Poster + Paper
4 April 2022 Multimodal graph isomorphism network to study fMRI connectivity in developmental stages of adolescence
Author Affiliations +
Conference Poster
Abstract
A fundamental understanding of sex differences that exist in healthy individuals is critical for the study of neurological illnesses that exhibit phenotypic differences between both genders. Functional magnetic resonance imaging(fMRI) is a useful way to study this problem since it provides a non-invasive and high-resolution tool for observing the fluctuation in blood oxygenation level dependent (BOLD) signals to characterize the metabolism of the human brain. In the meantime, graph neural networks (GNNs) can be applied to fMRI data to effectively discover novel biomarkers underlying brain development.
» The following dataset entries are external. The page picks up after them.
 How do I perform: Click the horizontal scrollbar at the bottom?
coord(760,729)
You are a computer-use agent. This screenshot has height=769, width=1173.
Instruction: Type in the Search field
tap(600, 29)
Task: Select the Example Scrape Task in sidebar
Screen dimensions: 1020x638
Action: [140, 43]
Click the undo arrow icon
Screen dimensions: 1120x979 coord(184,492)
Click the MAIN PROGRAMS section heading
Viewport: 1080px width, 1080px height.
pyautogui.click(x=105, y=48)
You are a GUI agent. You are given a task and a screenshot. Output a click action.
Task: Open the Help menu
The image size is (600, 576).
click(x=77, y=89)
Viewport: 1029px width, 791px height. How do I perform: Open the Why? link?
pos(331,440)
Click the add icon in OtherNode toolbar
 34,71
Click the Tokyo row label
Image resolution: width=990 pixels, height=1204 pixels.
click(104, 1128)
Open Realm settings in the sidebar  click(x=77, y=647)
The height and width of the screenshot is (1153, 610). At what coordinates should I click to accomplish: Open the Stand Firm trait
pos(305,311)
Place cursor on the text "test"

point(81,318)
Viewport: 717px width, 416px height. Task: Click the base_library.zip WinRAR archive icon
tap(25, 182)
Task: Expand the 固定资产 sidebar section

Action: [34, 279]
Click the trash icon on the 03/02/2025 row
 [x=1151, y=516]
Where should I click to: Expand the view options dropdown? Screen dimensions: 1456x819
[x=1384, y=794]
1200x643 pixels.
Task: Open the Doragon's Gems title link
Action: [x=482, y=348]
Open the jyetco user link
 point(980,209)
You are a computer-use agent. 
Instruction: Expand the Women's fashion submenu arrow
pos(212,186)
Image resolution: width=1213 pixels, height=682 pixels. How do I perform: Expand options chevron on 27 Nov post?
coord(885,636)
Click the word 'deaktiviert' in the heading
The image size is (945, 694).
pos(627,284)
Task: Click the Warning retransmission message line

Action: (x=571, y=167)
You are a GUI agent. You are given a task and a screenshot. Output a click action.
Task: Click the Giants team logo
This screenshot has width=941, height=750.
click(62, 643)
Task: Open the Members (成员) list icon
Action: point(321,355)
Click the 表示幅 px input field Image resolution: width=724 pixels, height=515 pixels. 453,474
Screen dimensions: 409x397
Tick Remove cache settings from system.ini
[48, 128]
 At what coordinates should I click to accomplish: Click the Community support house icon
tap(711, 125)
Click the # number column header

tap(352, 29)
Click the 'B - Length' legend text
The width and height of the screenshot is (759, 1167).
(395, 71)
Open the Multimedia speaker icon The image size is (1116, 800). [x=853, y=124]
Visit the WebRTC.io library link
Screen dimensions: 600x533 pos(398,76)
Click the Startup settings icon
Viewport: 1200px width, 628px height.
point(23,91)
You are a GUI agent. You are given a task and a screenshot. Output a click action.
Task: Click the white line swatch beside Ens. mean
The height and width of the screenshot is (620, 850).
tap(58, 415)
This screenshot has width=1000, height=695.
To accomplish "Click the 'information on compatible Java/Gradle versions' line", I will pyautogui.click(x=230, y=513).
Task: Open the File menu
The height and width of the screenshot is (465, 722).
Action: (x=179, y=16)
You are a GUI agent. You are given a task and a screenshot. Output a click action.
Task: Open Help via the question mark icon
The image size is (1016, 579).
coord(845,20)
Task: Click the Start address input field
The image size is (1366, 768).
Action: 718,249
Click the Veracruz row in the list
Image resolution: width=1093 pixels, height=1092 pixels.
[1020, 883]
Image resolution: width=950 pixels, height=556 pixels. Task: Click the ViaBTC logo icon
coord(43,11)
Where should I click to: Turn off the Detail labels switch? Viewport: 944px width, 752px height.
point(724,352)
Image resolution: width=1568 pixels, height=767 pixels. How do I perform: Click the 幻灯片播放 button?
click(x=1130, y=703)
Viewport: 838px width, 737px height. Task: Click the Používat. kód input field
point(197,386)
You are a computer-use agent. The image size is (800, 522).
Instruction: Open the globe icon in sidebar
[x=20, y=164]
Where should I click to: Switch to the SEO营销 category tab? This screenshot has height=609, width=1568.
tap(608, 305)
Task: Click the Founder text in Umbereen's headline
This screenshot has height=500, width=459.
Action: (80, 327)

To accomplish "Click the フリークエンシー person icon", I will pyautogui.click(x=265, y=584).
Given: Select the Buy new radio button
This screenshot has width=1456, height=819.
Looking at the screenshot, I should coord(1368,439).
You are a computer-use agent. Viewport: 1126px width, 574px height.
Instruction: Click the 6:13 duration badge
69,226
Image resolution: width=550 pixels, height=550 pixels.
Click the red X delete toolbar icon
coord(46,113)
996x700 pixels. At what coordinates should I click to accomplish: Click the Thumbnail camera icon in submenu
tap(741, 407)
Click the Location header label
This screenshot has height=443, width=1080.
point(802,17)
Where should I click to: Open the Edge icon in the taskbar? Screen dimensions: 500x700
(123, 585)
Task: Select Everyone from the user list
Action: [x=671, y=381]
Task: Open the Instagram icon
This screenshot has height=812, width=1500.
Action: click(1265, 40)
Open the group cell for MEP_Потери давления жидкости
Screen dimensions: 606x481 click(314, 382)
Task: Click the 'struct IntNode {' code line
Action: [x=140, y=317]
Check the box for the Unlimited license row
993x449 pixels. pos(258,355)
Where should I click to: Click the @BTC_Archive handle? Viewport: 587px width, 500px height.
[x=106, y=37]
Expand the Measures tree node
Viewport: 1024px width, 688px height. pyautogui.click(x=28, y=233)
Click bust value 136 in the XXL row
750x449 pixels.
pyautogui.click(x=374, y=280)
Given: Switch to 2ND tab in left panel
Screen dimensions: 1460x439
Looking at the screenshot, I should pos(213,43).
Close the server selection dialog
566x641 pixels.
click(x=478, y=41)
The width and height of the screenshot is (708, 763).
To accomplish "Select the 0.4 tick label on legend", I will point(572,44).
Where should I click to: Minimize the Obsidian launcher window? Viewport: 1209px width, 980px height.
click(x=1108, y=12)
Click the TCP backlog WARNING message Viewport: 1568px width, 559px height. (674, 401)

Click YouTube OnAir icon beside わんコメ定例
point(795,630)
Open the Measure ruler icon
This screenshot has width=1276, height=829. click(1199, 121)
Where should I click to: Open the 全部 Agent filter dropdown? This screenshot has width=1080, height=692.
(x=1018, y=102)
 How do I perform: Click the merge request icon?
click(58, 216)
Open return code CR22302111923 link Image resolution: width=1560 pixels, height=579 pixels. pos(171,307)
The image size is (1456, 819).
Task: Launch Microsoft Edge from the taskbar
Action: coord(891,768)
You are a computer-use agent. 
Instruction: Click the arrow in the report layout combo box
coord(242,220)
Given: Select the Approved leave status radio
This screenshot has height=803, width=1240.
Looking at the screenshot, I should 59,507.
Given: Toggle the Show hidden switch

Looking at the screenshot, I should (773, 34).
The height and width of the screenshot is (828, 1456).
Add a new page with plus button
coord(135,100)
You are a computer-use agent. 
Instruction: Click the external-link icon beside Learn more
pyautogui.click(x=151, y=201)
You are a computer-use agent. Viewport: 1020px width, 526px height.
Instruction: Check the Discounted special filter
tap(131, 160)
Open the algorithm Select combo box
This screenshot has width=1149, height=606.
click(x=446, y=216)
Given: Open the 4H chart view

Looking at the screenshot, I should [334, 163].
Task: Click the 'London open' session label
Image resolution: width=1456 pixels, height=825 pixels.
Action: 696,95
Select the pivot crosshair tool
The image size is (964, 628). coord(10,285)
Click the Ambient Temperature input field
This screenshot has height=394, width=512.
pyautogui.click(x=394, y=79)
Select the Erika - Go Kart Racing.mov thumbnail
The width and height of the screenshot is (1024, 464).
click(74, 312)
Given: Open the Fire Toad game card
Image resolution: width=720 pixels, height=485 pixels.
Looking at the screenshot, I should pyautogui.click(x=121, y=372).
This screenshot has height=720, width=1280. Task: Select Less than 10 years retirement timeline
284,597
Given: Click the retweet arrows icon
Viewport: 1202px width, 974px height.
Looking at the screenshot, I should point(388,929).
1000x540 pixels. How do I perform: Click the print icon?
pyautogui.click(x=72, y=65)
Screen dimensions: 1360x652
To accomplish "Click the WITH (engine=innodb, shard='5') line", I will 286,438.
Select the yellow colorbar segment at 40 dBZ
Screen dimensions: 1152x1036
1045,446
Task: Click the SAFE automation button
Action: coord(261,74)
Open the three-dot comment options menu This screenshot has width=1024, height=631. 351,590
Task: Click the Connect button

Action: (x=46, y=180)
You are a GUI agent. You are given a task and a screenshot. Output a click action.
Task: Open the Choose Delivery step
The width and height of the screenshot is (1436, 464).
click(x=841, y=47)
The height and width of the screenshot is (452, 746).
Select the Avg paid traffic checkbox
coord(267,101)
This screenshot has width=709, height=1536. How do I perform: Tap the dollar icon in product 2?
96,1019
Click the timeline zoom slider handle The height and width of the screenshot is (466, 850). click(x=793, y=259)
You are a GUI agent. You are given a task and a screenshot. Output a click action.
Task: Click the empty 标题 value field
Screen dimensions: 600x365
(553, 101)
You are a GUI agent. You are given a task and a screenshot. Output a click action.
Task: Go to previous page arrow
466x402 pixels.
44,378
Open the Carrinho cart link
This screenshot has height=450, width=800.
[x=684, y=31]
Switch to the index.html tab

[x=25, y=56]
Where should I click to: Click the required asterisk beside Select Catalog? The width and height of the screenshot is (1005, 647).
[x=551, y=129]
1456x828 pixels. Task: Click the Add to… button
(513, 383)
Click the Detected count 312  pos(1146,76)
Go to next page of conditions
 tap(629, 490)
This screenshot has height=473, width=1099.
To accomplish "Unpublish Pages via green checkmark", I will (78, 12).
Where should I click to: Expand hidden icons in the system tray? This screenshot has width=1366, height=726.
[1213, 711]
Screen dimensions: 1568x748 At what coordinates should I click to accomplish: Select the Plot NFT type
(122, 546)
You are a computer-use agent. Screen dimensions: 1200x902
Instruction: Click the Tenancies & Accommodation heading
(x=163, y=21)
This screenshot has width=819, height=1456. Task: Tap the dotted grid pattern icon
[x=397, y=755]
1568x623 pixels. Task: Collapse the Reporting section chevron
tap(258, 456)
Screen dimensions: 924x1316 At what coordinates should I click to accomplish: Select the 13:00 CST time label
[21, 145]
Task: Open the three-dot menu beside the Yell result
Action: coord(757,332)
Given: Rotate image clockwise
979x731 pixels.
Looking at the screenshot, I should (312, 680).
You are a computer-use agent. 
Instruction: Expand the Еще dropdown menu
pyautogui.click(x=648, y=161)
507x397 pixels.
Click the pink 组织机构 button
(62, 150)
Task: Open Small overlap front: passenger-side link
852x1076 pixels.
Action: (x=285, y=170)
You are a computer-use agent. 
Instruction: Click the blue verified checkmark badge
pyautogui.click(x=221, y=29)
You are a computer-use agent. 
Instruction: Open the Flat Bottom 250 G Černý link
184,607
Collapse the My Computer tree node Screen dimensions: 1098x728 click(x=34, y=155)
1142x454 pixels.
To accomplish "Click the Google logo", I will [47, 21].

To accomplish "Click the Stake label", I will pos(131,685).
We propose a multi-modal graph isomorphism network (MGIN) to analyze the sex differences based on fMRI task data. Our method is able to integrate all the available connectivity data into graphs for deep learning, and it can be applied to multigraphs with different nodes to learn local graph information without binding to the entire graph. MGIN model can identify important subnetworks between and within multi-task data. In addition, it is interpretable by using GNNExplainer to provide important domain insights to identify graph structures and node features that contribute significantly to the classification results. Our MGIN model can achieve better classification accuracy compared to competing models. We applied the model to a cohort of brain development study to classify sex during different stages of adolescence and experimental results showed that our model can improve classification accuracy and help in our understanding of neurodevelopment during adolescence.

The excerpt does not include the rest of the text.